## Exercise details
Could you restate word for word the lines running from the one with "Screen dimensions: 1098x668" to the end of the data, both ends included, but without pictures?

## Available data
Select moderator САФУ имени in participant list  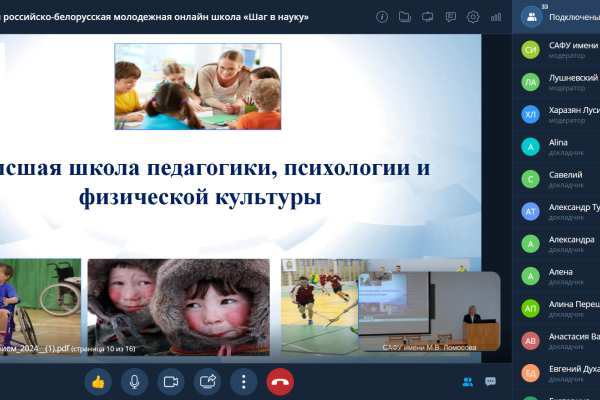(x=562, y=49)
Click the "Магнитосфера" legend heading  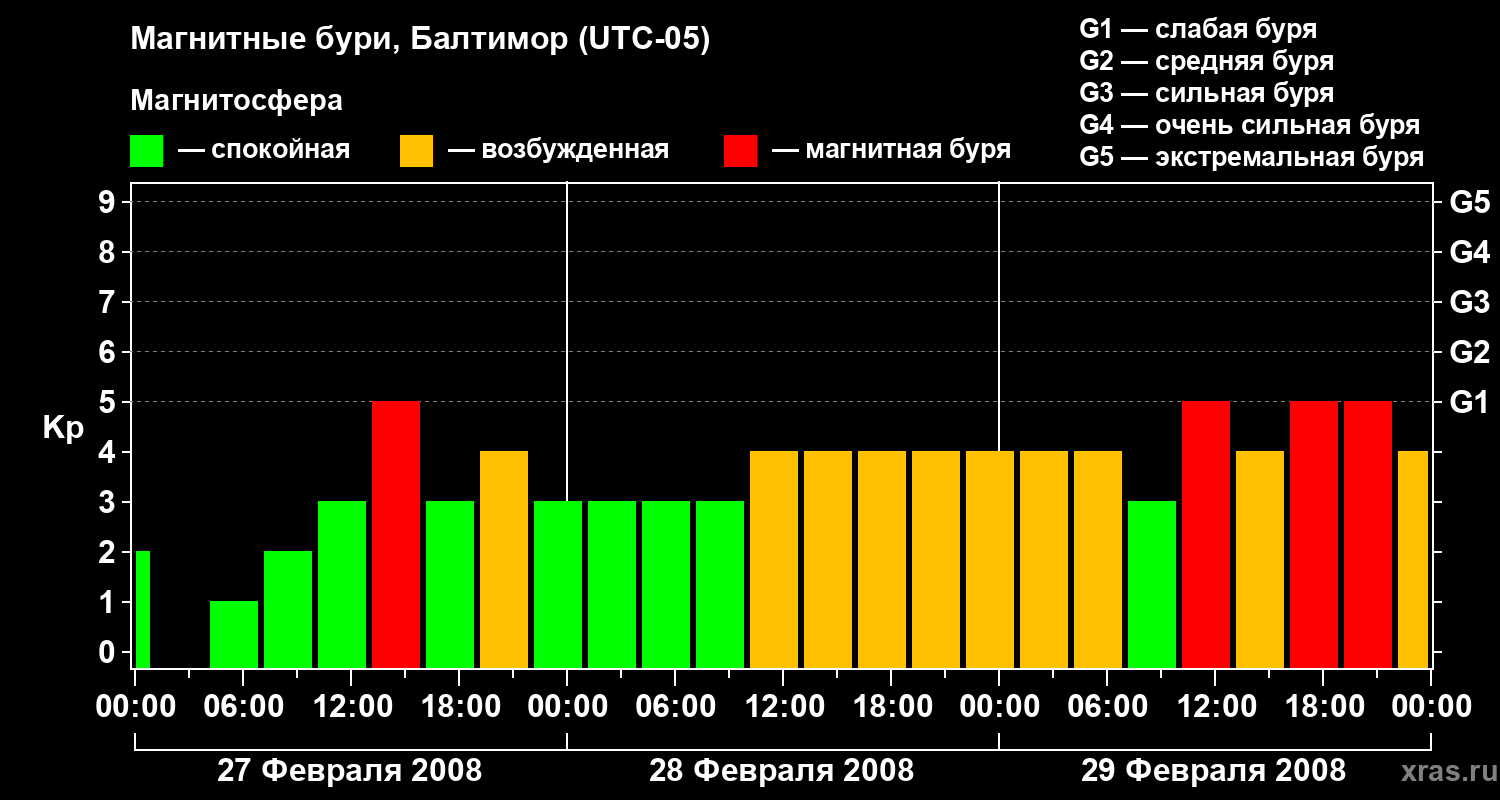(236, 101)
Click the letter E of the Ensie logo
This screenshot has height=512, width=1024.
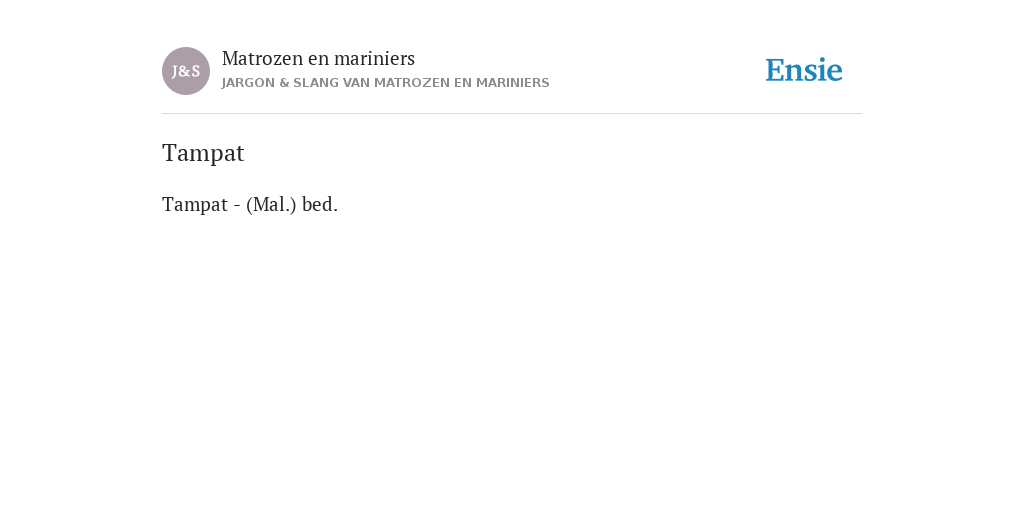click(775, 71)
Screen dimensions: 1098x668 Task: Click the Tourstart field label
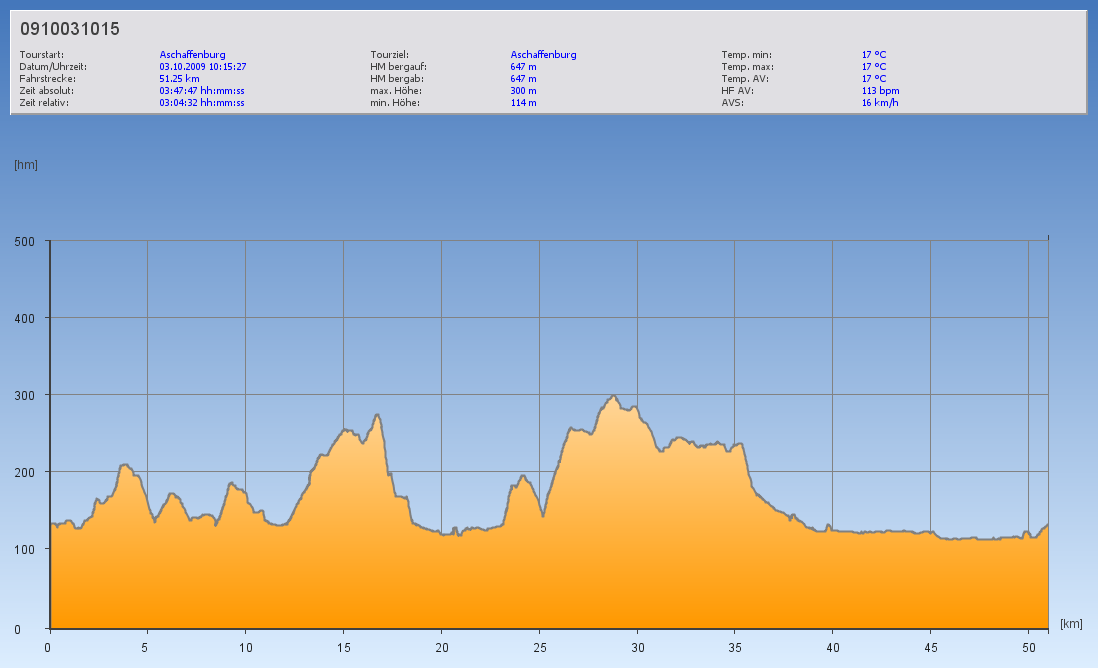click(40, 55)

## Answer space
Screen dimensions: 1098x668 Task: Click the Tourstart field label
click(40, 55)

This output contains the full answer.